• [Written task 1]: Please name each city mentioned in the city-planning excerpt that follows.

• [Text excerpt]:

We were given the liberty by the government to select the land out of several options. It was wonderful to be given a brief on a clean sheet of paper with no limitations, in 2007, except that we were told we had to finish the concept master plan in five weeks! We just went ahead and did it without the luxury of deliberations or definitions. We started with a list of ten ambitions before we put any design on paper, which led to the concept of the city.
Global versus local. Your take?
In a new city, it is easy not to have landfills, convert waste to energy, have low levels of emissions, save 30-50 percent of energy, minimise energy losses and improve the overall quality of life. Every situation will have a different solution, a different design. Every problem is local and so must solutions be. Learn from everywhere but why compare? In Los Angeles, which is a huge city, 62 percent of the area is devoted to transport. Do we need to copy that?
Unfortunately, we ask for benchmarks from around the world in this country. That’s the biggest problem. A city like Copenhagen is proud of ‘cycling to work’ but this will not work in an aspirational country like India where those who cycle want, and would rather have, a motorcycle or car instead. You can come back from a fancy car to a bicycle but you wouldn’t like to stay with the cycle. With GIFT, we created benchmarks rather than looking for one. GIFT is now being seen as a benchmark for another 100 cities that Prime Minister Narendra Modi has announced. GIFT is a great city but not a ‘smart city’; it’s not obsolete but it is old. It should not be benchmarked as a smart city.
Let’s talk about the India advantage..

• [Written task 2]: From the entries below, pick out every line containing the word "screenshot". Case counts.

• [Entries supplied]:

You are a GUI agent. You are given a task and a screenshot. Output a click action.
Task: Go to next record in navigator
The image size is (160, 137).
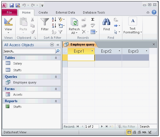pyautogui.click(x=102, y=127)
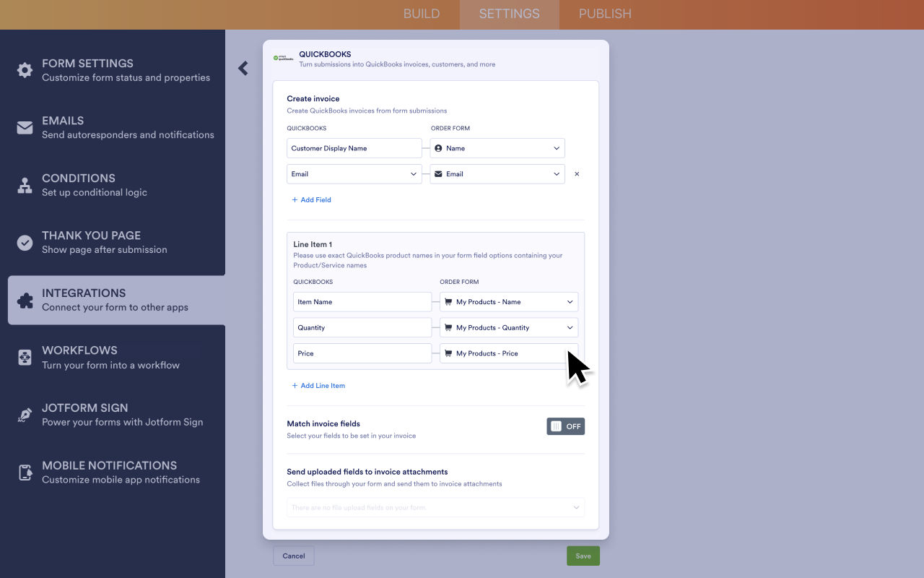Save the QuickBooks integration settings

pyautogui.click(x=583, y=556)
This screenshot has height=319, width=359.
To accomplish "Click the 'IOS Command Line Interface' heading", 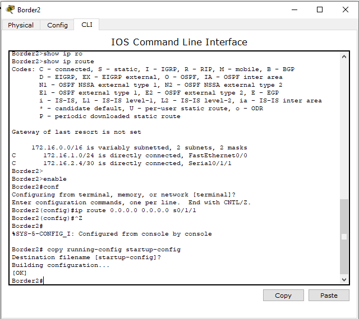I will [x=179, y=42].

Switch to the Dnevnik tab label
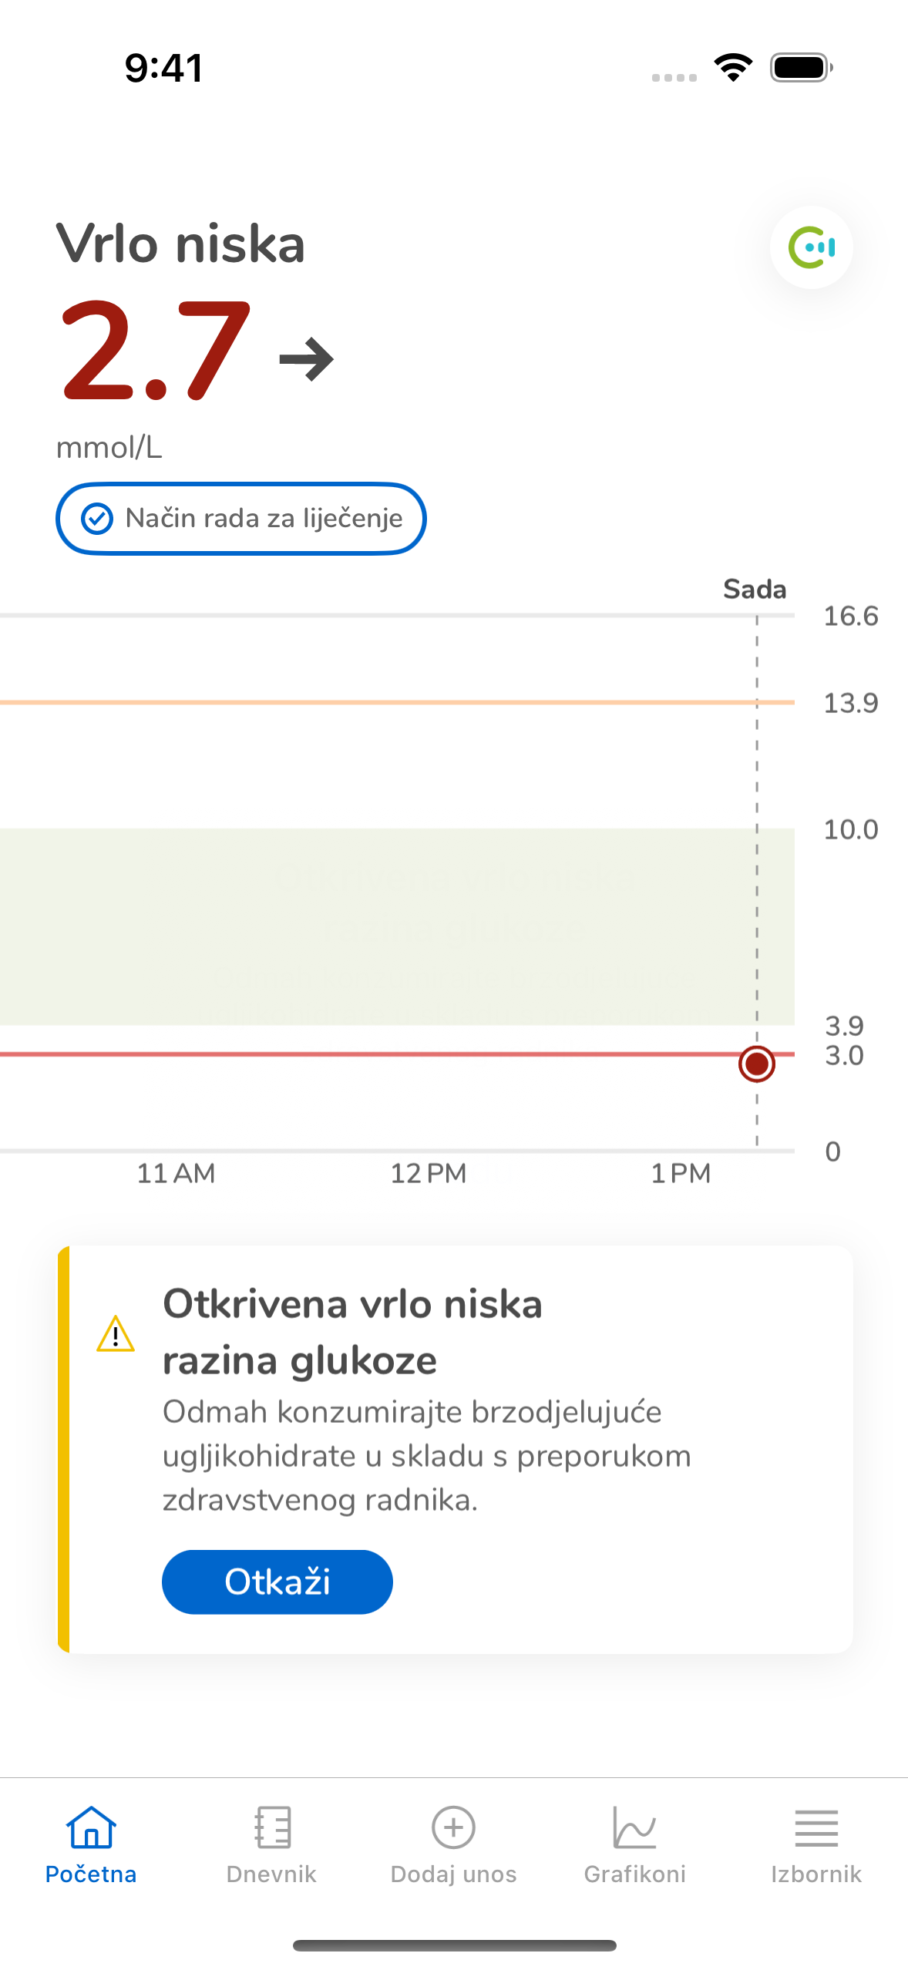[x=271, y=1874]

• [Correct result 1]: Los Angeles, Copenhagen, GIFT

• [Correct result 2]:
You are a GUI agent. You are given a task and a screenshot. Output a click action.
This screenshot has height=319, width=359.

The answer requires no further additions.